The Hightower Report
A CEO Perk for Perks; Why Not 'Drink Local'?
By Jim Hightower, Fri., April 18, 2008
A CEO PERK FOR CEO PERKS
You know what really gets me PO'd? Having to pay taxes on the free personal trips that I take on my company's corporate jet.
Oh ... wait. We don't have a corporate jet. Still, I empathize – as I'm sure you do – with fat-cat CEOs of big corporations who are happy to get free personal use of the company airplane but are furious that they then have to pay taxes on the value of the rides they take. Our "intrusive" government, you see, counts free jet rides, company-paid country-club dues, and other executive perks as extra compensation, which, therefore, is taxable.
Luckily, however, America's clever CEO class has found some suckers to whom they can pass this unwelcome tax tab: shareholders. Top corporate executives have devised a new perk for themselves with the appropriate name of "gross-up." What it means is that the company – i.e., the rank-and-file shareholders – pays the taxes that the honchos owe on their freebies. It's a perk for receiving perks. See, in CEO land, you can have your cake and eat it, too!
Never mind that CEOs of major corporations now average some $15 million each in yearly pay. With that kind of cash, you'd think they could spring for their own tickets to Aspen or Paris or at least cover their own income-tax obligations for receiving the free trip.
But, no, these are the pampered princes of modern commerce, so the rules of personal responsibility don't apply to them. A study by a watchdog group called the Corporate Library finds that 20% of the chieftains of major corporations are now taxing their shareholders for this gross-up perk.
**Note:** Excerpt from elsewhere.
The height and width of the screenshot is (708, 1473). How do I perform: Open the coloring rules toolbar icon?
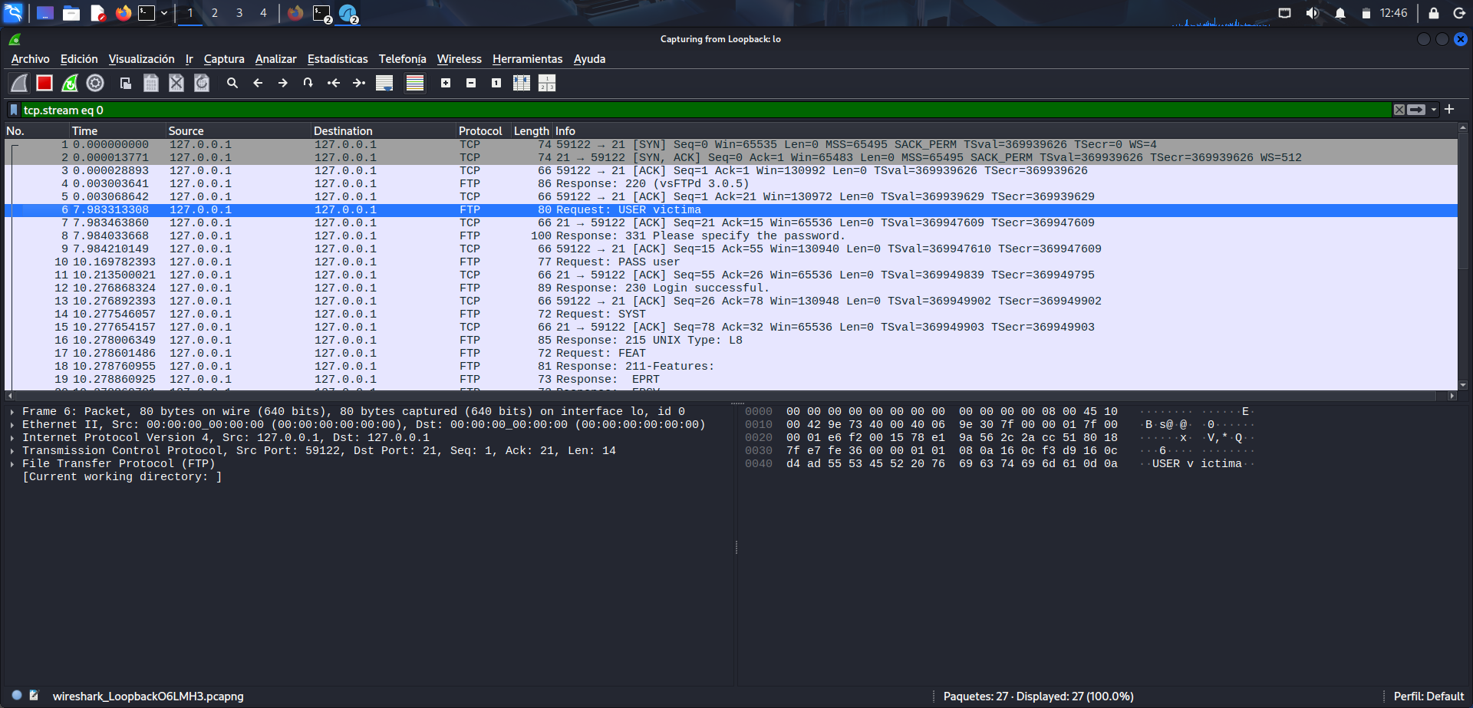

For more information on the fun and games that CEOs play on shareholders, taxpayers, workers, and others, check with the Corporate Library: www.thecorporatelibrary.com.
WHY NOT 'DRINK LOCAL'?
In a triumph of marketing over reasoning, the bottled-water industry has turned us into conspicuously silly consumers.
Controlled by a handful of global conglomerates (such as Coca-Cola and Nestlé), the water industry has created the fantasy that if it's in a bottle, it's purer than what comes out of the tap. But wait – the Environmental Protection Agency stringently regulates the public water systems, requiring tests several times a day for bacteria and other contaminants, and these test results are public information. The corporate bottlers, on the other hand, are overseen by the more lackadaisical U.S. Food and Drug Administration, which requires them to test their water sources only once a week – and the results are kept secret by the corporations.
One group that is beginning to rebel is one you might not expect: upscale restaurants. Such places profit handsomely from offering Perrier, San Pellegrino, Fiji, or other designer waters, paying a dollar or 2 for each bottle and selling them for 8 or 10 bucks. Yet, Chez Panisse in Berkeley, Calif., and Del Posto in New York City are among the pioneers who are foregoing this profit center, substituting free filtered tap water or house-made sparkling water that's also drawn from the tap.
Why would they do this? Because they are part of a growing sustainable-food movement that prides itself in using local, seasonal ingredients for their menu items. Think about it: In terms of energy, environment, and sustainability, it makes no sense to load cargo ships with millions of bottles of water, haul them thousands of miles to our shores, truck them hundreds of miles to our restaurants, then chuck the bottles into our overloaded landfills – when the local, public water system supplies perfectly good water available at the turn of a faucet.
Just as it makes economic and environmental sense to "eat local," it also makes sense to "drink local."